- _What you have to do_:
Repeat the lines of every item below word for word, changing nothing.

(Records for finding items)
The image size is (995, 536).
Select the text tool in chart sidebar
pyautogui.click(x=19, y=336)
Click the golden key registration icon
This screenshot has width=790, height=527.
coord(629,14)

- _Correct answer_:
The image size is (995, 536).
Select the text tool in chart sidebar
pyautogui.click(x=19, y=336)
Click the golden key registration icon
This screenshot has width=790, height=527.
coord(629,14)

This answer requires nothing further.